*EXERCISE REQUIREMENTS*
Repeat, exactly and completely, the entries shown underneath.

*DATA*
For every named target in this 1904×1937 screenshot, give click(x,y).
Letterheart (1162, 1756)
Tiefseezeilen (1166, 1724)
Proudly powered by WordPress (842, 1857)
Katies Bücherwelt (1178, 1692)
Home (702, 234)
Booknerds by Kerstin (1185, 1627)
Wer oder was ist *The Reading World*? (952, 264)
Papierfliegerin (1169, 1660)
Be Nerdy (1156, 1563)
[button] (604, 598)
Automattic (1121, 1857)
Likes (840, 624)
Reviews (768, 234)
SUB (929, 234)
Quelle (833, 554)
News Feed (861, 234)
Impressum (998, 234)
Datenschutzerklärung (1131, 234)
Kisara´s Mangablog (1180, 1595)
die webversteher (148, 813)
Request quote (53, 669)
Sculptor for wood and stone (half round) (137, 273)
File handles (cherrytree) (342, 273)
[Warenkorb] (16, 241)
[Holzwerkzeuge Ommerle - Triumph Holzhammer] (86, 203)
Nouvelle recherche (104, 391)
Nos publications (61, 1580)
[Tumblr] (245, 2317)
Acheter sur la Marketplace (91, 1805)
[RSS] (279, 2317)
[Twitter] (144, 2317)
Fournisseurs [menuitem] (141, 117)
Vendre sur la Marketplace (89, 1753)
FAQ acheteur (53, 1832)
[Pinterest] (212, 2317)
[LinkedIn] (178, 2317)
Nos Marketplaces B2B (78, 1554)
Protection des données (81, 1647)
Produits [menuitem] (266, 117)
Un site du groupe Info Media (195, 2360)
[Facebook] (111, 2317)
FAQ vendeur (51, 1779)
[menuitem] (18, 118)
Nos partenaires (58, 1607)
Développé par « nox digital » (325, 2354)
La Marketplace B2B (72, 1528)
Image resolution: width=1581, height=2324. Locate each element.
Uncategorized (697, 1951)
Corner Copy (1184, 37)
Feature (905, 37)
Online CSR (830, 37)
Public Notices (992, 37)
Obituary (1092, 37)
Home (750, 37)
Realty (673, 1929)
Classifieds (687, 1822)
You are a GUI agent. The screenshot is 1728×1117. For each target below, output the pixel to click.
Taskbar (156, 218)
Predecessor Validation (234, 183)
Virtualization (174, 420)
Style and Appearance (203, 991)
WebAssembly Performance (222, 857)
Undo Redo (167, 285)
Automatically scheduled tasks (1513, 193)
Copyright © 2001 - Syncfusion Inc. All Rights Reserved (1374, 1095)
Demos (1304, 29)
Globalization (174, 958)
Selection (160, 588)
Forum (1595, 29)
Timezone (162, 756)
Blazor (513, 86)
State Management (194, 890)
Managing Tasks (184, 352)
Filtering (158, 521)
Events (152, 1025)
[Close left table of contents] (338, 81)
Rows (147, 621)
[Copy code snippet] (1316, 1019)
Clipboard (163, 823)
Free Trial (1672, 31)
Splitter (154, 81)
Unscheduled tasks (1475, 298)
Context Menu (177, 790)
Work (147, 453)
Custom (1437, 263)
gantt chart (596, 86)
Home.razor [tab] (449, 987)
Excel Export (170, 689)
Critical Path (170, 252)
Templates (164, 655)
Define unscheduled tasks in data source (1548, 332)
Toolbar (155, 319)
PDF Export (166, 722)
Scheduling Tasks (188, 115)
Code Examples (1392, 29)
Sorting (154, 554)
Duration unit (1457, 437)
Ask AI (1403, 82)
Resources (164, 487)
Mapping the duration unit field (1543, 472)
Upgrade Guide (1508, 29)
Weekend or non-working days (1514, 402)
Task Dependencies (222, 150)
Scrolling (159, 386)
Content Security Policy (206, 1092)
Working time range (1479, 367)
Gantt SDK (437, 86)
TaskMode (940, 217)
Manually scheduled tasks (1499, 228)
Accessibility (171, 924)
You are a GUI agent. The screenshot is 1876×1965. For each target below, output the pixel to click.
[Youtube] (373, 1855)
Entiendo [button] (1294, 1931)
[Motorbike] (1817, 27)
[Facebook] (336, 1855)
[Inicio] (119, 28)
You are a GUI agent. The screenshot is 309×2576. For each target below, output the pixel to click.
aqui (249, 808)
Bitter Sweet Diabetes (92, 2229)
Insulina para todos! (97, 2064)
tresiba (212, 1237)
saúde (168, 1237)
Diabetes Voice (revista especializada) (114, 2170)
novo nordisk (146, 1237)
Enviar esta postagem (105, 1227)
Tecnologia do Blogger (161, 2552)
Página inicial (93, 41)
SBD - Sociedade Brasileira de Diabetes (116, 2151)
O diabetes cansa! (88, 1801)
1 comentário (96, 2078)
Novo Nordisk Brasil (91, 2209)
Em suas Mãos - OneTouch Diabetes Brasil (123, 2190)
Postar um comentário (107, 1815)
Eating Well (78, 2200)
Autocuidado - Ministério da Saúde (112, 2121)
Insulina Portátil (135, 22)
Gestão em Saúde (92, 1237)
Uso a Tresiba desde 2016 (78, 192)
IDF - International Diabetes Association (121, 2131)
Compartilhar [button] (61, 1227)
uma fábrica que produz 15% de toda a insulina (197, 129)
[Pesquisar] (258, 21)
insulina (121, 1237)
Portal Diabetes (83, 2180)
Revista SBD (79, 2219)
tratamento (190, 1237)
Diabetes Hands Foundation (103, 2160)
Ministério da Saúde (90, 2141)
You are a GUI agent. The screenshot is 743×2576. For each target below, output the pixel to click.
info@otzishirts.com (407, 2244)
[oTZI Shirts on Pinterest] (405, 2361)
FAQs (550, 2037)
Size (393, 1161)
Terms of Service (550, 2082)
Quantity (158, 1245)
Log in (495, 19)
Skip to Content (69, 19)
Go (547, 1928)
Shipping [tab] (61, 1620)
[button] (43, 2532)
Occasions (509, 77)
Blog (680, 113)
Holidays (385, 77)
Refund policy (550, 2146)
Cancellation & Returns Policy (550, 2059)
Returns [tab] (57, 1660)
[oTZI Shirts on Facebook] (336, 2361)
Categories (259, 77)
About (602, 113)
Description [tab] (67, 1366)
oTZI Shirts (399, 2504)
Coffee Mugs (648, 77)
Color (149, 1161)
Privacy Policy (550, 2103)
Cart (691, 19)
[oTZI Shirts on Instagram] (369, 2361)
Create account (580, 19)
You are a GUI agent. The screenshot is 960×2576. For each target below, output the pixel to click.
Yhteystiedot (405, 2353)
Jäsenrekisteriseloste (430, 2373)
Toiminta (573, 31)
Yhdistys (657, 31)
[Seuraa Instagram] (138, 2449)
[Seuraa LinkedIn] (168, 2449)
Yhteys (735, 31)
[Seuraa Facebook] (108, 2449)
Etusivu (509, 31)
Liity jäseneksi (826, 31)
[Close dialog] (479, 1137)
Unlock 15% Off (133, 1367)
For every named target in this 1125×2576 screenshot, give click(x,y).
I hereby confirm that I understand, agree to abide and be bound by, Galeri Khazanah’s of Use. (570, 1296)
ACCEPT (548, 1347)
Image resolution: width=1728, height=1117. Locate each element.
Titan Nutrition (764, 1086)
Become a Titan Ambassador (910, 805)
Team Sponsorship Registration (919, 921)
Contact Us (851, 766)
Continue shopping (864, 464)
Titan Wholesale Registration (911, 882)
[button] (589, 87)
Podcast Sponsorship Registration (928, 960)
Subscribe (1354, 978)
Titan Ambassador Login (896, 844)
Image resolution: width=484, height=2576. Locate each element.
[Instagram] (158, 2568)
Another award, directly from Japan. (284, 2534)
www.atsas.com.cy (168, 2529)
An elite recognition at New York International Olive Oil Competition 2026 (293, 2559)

*WRITTEN ANSWER*
For every named target in this 1904×1937 screenshot, give click(x,y).
Letterheart (1162, 1756)
Tiefseezeilen (1166, 1724)
Proudly powered by WordPress (842, 1857)
Katies Bücherwelt (1178, 1692)
Home (702, 234)
Booknerds by Kerstin (1185, 1627)
Wer oder was ist *The Reading World*? (952, 264)
Papierfliegerin (1169, 1660)
Be Nerdy (1156, 1563)
[button] (604, 598)
Automattic (1121, 1857)
Likes (840, 624)
Reviews (768, 234)
SUB (929, 234)
Quelle (833, 554)
News Feed (861, 234)
Impressum (998, 234)
Datenschutzerklärung (1131, 234)
Kisara´s Mangablog (1180, 1595)
die webversteher (148, 813)
Request quote (53, 669)
Sculptor for wood and stone (half round) (137, 273)
File handles (cherrytree) (342, 273)
[Warenkorb] (16, 241)
[Holzwerkzeuge Ommerle - Triumph Holzhammer] (86, 203)
Nouvelle recherche (104, 391)
Nos publications (61, 1580)
[Tumblr] (245, 2317)
Acheter sur la Marketplace (91, 1805)
[RSS] (279, 2317)
[Twitter] (144, 2317)
Fournisseurs [menuitem] (141, 117)
Vendre sur la Marketplace (89, 1753)
FAQ acheteur (53, 1832)
[Pinterest] (212, 2317)
[LinkedIn] (178, 2317)
Nos Marketplaces B2B (78, 1554)
Protection des données (81, 1647)
Produits [menuitem] (266, 117)
Un site du groupe Info Media (195, 2360)
[Facebook] (111, 2317)
FAQ vendeur (51, 1779)
[menuitem] (18, 118)
Nos partenaires (58, 1607)
Développé par « nox digital » (325, 2354)
La Marketplace B2B (72, 1528)
Image resolution: width=1581, height=2324. Locate each element.
Uncategorized (697, 1951)
Corner Copy (1184, 37)
Feature (905, 37)
Online CSR (830, 37)
Public Notices (992, 37)
Obituary (1092, 37)
Home (750, 37)
Realty (673, 1929)
Classifieds (687, 1822)
You are a GUI agent. The screenshot is 1728×1117. For each target below, output the pixel to click.
Taskbar (156, 218)
Predecessor Validation (234, 183)
Virtualization (174, 420)
Style and Appearance (203, 991)
WebAssembly Performance (222, 857)
Undo Redo (167, 285)
Automatically scheduled tasks (1513, 193)
Copyright © 2001 - Syncfusion Inc. All Rights Reserved (1374, 1095)
Demos (1304, 29)
Globalization (174, 958)
Selection (160, 588)
Forum (1595, 29)
Timezone (162, 756)
Blazor (513, 86)
State Management (194, 890)
Managing Tasks (184, 352)
Filtering (158, 521)
Events (152, 1025)
[Close left table of contents] (338, 81)
Rows (147, 621)
[Copy code snippet] (1316, 1019)
Clipboard (163, 823)
Free Trial (1672, 31)
Splitter (154, 81)
Unscheduled tasks (1475, 298)
Context Menu (177, 790)
Work (147, 453)
Custom (1437, 263)
gantt chart (596, 86)
Home.razor [tab] (449, 987)
Excel Export (170, 689)
Critical Path (170, 252)
Templates (164, 655)
Define unscheduled tasks in data source (1548, 332)
Toolbar (155, 319)
PDF Export (166, 722)
Scheduling Tasks (188, 115)
Code Examples (1392, 29)
Sorting (154, 554)
Duration unit (1457, 437)
Ask AI (1403, 82)
Resources (164, 487)
Mapping the duration unit field (1543, 472)
Upgrade Guide (1508, 29)
Weekend or non-working days (1514, 402)
Task Dependencies (222, 150)
Scrolling (159, 386)
Content Security Policy (206, 1092)
Working time range (1479, 367)
Gantt SDK (437, 86)
TaskMode (940, 217)
Manually scheduled tasks (1499, 228)
Accessibility (171, 924)
You are a GUI agent. The screenshot is 1876×1965. For each target below, output the pixel to click.
[Youtube] (373, 1855)
Entiendo [button] (1294, 1931)
[Motorbike] (1817, 27)
[Facebook] (336, 1855)
[Inicio] (119, 28)
You are a GUI agent. The screenshot is 309×2576. For each target below, output the pixel to click.
aqui (249, 808)
Bitter Sweet Diabetes (92, 2229)
Insulina para todos! (97, 2064)
tresiba (212, 1237)
saúde (168, 1237)
Diabetes Voice (revista especializada) (114, 2170)
novo nordisk (146, 1237)
Enviar esta postagem (105, 1227)
Tecnologia do Blogger (161, 2552)
Página inicial (93, 41)
SBD - Sociedade Brasileira de Diabetes (116, 2151)
O diabetes cansa! (88, 1801)
1 comentário (96, 2078)
Novo Nordisk Brasil (91, 2209)
Em suas Mãos - OneTouch Diabetes Brasil (123, 2190)
Postar um comentário (107, 1815)
Eating Well (78, 2200)
Autocuidado - Ministério da Saúde (112, 2121)
Insulina Portátil (135, 22)
Gestão em Saúde (92, 1237)
Uso a Tresiba desde 2016 (78, 192)
IDF - International Diabetes Association (121, 2131)
Compartilhar [button] (61, 1227)
uma fábrica que produz 15% de toda a insulina (197, 129)
[Pesquisar] (258, 21)
insulina (121, 1237)
Portal Diabetes (83, 2180)
Revista SBD (79, 2219)
tratamento (190, 1237)
Diabetes Hands Foundation (103, 2160)
Ministério da Saúde (90, 2141)
You are a GUI agent. The screenshot is 743×2576. For each target below, output the pixel to click.
info@otzishirts.com (407, 2244)
[oTZI Shirts on Pinterest] (405, 2361)
FAQs (550, 2037)
Size (393, 1161)
Terms of Service (550, 2082)
Quantity (158, 1245)
Log in (495, 19)
Skip to Content (69, 19)
Go (547, 1928)
Shipping [tab] (61, 1620)
[button] (43, 2532)
Occasions (509, 77)
Blog (680, 113)
Holidays (385, 77)
Refund policy (550, 2146)
Cancellation & Returns Policy (550, 2059)
Returns [tab] (57, 1660)
[oTZI Shirts on Facebook] (336, 2361)
Categories (259, 77)
About (602, 113)
Description [tab] (67, 1366)
oTZI Shirts (399, 2504)
Coffee Mugs (648, 77)
Color (149, 1161)
Privacy Policy (550, 2103)
Cart (691, 19)
[oTZI Shirts on Instagram] (369, 2361)
Create account (580, 19)
You are a GUI agent. The screenshot is 960×2576. For each target below, output the pixel to click.
Yhteystiedot (405, 2353)
Jäsenrekisteriseloste (430, 2373)
Toiminta (573, 31)
Yhdistys (657, 31)
[Seuraa Instagram] (138, 2449)
[Seuraa LinkedIn] (168, 2449)
Yhteys (735, 31)
[Seuraa Facebook] (108, 2449)
Etusivu (509, 31)
Liity jäseneksi (826, 31)
[Close dialog] (479, 1137)
Unlock 15% Off (133, 1367)
For every named target in this 1125×2576 screenshot, give click(x,y).
I hereby confirm that I understand, agree to abide and be bound by, Galeri Khazanah’s of Use. (570, 1296)
ACCEPT (548, 1347)
Image resolution: width=1728, height=1117. Locate each element.
Titan Nutrition (764, 1086)
Become a Titan Ambassador (910, 805)
Team Sponsorship Registration (919, 921)
Contact Us (851, 766)
Continue shopping (864, 464)
Titan Wholesale Registration (911, 882)
[button] (589, 87)
Podcast Sponsorship Registration (928, 960)
Subscribe (1354, 978)
Titan Ambassador Login (896, 844)
Image resolution: width=484, height=2576. Locate each element.
[Instagram] (158, 2568)
Another award, directly from Japan. (284, 2534)
www.atsas.com.cy (168, 2529)
An elite recognition at New York International Olive Oil Competition 2026 (293, 2559)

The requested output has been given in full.